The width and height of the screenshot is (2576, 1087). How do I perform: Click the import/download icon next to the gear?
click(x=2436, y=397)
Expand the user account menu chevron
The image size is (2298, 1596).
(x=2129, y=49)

========================

(WHAT YOU ARE ASKED TO DO): Copy every line of the listing above without changing anything.

(FINAL ANSWER):
The width and height of the screenshot is (2576, 1087). How do I perform: Click the import/download icon next to the gear?
click(x=2436, y=397)
Expand the user account menu chevron
The image size is (2298, 1596).
(x=2129, y=49)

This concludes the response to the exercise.